▶ [TASK BRIEF]: Search the lines of the records for the word "Sort", and copy every line that has it.

▶ [INPUT FOR THIS TASK]:
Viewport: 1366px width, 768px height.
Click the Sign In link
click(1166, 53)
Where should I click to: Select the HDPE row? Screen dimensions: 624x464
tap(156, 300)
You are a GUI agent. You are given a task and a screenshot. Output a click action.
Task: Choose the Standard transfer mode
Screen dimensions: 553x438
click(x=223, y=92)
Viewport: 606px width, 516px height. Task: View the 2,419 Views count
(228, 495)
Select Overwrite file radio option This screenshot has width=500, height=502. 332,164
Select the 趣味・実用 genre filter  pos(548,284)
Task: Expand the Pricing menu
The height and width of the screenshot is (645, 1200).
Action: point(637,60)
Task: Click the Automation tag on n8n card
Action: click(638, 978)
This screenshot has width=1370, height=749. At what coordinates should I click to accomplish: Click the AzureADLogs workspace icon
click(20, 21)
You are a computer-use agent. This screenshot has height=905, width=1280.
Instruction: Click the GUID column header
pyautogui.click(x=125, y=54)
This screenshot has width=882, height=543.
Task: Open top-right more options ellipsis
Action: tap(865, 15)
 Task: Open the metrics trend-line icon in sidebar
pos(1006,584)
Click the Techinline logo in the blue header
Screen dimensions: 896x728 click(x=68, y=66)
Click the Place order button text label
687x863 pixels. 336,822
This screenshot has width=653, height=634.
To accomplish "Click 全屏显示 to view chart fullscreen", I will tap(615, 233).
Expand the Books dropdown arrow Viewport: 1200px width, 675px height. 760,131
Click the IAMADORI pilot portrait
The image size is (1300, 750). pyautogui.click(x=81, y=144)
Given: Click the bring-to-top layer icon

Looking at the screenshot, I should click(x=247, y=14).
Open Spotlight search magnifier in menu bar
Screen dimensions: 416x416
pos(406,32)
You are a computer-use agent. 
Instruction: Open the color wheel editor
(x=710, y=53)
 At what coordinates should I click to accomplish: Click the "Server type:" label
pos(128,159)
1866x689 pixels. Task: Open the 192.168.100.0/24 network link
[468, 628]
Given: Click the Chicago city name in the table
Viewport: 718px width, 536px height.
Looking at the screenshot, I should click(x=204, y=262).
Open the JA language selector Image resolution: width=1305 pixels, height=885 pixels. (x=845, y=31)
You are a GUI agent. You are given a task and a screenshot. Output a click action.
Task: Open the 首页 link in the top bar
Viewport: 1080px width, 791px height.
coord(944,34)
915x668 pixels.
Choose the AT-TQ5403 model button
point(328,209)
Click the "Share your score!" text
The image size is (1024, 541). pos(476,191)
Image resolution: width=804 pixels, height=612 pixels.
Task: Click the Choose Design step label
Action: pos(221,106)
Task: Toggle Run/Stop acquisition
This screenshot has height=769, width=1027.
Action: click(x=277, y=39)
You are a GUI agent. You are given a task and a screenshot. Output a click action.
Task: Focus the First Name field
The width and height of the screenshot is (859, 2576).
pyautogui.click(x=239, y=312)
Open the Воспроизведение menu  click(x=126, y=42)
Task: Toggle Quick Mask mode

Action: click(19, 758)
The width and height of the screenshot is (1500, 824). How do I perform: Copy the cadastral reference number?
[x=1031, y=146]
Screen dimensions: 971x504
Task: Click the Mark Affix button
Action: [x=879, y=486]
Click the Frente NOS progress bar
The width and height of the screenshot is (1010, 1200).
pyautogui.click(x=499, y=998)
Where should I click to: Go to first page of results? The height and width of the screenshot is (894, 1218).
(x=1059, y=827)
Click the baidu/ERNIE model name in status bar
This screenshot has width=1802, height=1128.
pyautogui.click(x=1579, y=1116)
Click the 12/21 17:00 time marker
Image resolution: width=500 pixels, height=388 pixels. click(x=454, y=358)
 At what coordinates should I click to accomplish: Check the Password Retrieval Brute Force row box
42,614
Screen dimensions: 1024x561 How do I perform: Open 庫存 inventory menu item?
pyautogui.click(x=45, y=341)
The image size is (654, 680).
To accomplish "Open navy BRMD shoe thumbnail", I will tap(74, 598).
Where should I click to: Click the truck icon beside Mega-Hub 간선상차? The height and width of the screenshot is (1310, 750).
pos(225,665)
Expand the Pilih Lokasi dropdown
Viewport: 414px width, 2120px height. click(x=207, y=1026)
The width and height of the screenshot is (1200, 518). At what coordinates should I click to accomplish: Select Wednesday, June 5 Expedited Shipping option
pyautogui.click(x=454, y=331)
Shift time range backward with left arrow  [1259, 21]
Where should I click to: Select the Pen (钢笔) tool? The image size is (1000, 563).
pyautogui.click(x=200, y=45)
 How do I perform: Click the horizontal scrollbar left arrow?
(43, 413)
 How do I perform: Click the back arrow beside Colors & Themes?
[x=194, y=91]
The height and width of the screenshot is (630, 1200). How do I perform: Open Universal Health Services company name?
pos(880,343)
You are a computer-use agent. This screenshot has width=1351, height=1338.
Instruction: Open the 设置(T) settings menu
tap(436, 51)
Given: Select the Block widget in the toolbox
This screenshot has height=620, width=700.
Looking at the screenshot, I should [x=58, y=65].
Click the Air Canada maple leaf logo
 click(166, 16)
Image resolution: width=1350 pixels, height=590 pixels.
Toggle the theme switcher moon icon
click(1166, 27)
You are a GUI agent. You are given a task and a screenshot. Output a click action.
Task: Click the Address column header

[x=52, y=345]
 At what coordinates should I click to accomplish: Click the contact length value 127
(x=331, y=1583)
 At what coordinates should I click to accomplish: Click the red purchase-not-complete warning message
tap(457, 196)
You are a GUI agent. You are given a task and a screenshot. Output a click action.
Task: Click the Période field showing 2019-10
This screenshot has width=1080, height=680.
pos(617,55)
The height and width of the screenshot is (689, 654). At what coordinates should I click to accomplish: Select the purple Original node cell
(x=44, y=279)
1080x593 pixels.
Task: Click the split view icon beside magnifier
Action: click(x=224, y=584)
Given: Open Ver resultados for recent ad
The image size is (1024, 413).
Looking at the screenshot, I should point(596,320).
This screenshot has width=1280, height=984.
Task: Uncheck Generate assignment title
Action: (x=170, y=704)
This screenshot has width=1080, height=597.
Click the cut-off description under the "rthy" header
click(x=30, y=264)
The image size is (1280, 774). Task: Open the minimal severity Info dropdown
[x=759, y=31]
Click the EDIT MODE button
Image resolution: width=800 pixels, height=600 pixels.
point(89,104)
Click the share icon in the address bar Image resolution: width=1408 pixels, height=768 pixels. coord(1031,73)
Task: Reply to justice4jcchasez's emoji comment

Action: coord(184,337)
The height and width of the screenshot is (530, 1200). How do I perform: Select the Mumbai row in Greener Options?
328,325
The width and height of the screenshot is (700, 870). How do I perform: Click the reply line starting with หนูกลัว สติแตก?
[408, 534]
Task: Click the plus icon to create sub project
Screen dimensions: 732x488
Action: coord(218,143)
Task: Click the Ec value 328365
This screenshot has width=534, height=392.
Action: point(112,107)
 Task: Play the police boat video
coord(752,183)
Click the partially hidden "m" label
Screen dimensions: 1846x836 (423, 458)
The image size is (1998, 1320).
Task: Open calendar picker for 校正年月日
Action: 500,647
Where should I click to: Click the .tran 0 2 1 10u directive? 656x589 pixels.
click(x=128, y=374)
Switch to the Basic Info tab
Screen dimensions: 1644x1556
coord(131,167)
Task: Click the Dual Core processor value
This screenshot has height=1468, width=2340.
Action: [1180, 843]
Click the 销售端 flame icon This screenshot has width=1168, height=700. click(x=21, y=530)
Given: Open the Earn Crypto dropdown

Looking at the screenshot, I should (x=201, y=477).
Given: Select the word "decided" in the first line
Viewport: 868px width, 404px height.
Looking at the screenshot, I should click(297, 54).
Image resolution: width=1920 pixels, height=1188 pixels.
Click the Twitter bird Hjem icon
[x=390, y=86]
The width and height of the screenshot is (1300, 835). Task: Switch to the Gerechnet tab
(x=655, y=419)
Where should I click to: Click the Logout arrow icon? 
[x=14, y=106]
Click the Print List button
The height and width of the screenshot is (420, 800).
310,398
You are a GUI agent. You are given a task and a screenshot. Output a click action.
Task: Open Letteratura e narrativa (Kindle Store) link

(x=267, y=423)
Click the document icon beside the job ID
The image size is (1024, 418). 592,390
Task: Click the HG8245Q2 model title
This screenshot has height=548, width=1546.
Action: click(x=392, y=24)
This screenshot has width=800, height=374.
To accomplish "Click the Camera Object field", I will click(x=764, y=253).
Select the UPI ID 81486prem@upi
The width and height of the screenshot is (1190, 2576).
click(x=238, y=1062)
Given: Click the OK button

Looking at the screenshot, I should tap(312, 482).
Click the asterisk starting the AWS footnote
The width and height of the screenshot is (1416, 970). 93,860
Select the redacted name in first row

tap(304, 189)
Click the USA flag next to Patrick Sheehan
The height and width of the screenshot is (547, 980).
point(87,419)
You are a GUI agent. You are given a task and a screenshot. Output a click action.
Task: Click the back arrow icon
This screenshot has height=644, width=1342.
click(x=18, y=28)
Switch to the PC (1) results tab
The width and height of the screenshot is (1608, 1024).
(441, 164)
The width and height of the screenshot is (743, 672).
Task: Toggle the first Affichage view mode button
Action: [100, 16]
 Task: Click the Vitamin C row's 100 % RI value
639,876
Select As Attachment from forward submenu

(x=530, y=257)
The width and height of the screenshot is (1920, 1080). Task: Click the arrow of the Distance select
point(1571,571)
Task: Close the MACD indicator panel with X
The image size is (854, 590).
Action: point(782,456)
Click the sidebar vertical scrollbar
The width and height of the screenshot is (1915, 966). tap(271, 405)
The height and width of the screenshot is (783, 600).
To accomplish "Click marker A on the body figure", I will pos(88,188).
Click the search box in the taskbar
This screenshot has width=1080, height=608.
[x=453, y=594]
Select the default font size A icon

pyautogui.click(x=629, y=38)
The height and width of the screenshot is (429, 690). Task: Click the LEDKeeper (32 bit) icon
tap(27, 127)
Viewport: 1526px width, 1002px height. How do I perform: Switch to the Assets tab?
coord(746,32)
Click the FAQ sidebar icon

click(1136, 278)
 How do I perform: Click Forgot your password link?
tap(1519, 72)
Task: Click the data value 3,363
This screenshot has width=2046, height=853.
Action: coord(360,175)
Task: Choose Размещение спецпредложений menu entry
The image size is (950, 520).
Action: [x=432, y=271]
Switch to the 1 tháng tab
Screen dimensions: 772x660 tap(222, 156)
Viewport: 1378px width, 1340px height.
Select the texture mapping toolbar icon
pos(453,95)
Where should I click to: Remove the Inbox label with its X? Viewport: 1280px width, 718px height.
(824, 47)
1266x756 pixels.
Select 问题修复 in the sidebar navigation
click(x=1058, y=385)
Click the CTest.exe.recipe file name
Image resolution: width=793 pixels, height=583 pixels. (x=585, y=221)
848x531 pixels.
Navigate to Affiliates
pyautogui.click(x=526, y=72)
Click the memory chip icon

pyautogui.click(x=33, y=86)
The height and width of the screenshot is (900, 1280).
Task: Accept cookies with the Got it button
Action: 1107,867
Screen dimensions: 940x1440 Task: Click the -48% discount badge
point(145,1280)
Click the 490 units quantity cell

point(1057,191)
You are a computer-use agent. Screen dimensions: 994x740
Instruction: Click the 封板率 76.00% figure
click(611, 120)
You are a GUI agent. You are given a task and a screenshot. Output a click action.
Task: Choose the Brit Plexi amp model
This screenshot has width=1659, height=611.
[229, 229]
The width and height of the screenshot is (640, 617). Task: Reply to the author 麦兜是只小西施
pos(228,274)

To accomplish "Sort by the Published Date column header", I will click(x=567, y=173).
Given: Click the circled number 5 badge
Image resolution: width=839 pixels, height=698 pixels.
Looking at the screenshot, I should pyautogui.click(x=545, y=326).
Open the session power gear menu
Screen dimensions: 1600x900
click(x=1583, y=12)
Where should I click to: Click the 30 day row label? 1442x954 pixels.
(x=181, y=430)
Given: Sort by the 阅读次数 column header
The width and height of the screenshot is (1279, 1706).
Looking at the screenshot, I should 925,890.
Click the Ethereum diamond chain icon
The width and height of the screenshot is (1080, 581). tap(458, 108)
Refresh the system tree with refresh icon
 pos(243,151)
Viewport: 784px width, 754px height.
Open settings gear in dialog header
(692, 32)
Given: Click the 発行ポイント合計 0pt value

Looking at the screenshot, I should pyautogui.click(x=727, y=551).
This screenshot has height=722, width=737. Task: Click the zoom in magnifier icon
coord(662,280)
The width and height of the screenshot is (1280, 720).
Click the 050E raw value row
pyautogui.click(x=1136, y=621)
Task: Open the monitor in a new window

▶ [ANSWER TO THE PROBLEM]:
To accomplish "Sort by the Published Date column header", I will click(x=567, y=173).
Given: Sort by the 阅读次数 column header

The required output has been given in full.